Domingo
6/12/2026
II Domingo de Adviento
Consolad, consolad a mi pueblo
Consolad, consolad a mi pueblo, dice vuestro Dios;
hablad al corazón de Jerusalén, gritadle: que se ha cumplido su servicio, y está pagado su crimen,
pues de la mano del Señor ha recibido doble paga por sus pecados.
Una voz grita: En el desierto preparadle un camino al Señor; allanad en la estepa una calzada para nuestro Dios; que los valles se levanten, que los montes y colinas se abajen, que lo torcido se enderece y lo escabroso se iguale.
Se revelará la gloria del Señor, y la verán todos los hombres juntos —ha hablado la boca del Señor —.
Súbete a lo alto de un monte, heraldo de Sión,
alza con fuerza la voz, heraldo de Jerusalén, álzala, no temas,
di a las ciudades de Judá: aquí está vuestro Dios.
Mirad: Dios, el Señor, llega con fuerza, su brazo domina.
Mirad: le acompaña el salario, la recompensa le precede.
Como un pastor apacienta el rebaño, su mano los reúne.
Lleva en brazos los corderos, cuida de las madres.
R/ Muéstranos, Señor, tu misericordia y danos tu salvación.
V/. Voy a escuchar lo que dice el Señor. Dios anuncia la paz. La salvación está ya cerca de sus fieles y la gloria habitará en nuestra tierra. R/.

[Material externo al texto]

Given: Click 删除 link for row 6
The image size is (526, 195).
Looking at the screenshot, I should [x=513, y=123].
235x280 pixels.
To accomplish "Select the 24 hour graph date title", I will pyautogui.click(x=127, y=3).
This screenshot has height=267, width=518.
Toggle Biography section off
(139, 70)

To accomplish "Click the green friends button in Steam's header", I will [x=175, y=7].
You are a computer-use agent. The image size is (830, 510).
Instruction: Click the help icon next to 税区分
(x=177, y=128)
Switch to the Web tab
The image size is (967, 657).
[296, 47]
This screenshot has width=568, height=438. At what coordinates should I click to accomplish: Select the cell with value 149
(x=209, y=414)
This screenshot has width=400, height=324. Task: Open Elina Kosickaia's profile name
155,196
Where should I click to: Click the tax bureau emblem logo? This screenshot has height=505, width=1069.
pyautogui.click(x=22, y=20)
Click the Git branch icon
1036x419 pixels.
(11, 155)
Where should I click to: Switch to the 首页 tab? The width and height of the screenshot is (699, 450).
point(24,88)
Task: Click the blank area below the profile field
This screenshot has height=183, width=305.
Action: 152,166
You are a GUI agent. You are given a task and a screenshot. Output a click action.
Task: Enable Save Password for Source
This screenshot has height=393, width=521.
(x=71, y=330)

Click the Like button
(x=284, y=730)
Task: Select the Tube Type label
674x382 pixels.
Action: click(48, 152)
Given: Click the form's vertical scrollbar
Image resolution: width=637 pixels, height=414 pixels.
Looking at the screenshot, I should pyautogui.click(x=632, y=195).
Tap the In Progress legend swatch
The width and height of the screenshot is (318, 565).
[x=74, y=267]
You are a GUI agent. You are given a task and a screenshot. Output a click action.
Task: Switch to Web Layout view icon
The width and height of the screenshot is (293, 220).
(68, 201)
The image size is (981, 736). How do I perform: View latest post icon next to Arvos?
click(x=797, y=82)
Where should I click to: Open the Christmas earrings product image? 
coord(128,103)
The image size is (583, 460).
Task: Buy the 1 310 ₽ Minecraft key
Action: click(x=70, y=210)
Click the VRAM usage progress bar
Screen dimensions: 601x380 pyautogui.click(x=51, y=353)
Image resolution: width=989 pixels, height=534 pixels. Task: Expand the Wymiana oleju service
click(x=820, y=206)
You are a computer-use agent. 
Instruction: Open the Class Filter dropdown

V/. La misericordia y la fidelidad se encuentran, la justicia y la paz se besan; la fidelidad brota de la tierra y la justicia mira desde el cielo. R/.
V/. El Señor nos dará la lluvia y nuestra tierra dará su fruto. La justicia marchará ante él, la salvación seguirá sus pasos. R/.
Preparad el camino del Señor, allanad sus senderos; y todos verán la salvación del Señor.
Enderezad los senderos del Señor
Comienza el Evangelio de Jesucristo, Hijo de Dios.
Está escrito en el Profeta Isaías: Yo envío mi mensajero delante de ti para que te prepare el camino.
Una voz grita en el desierto: Preparadle el camino al Señor, allanad sus senderos.
Juan bautizaba en el desierto: predicaba que se convirtieran y se bautizaran, para que se les perdonasen los pecados. Acudía la gente de Judea y de Jerusalén, confesaban sus pecados y él los bautizaba en el Jordán.
Juan iba vestido de piel de camello, con una correa de cuero a la cintura y se alimentaba de saltamontes y miel silvestre. Y proclamaba:
— Detrás de mí viene el que puede más que yo, y yo no merezco agacharme para desatarle las sandalias.
Yo os he bautizado con agua, pero él os bautizará con Espíritu Santo.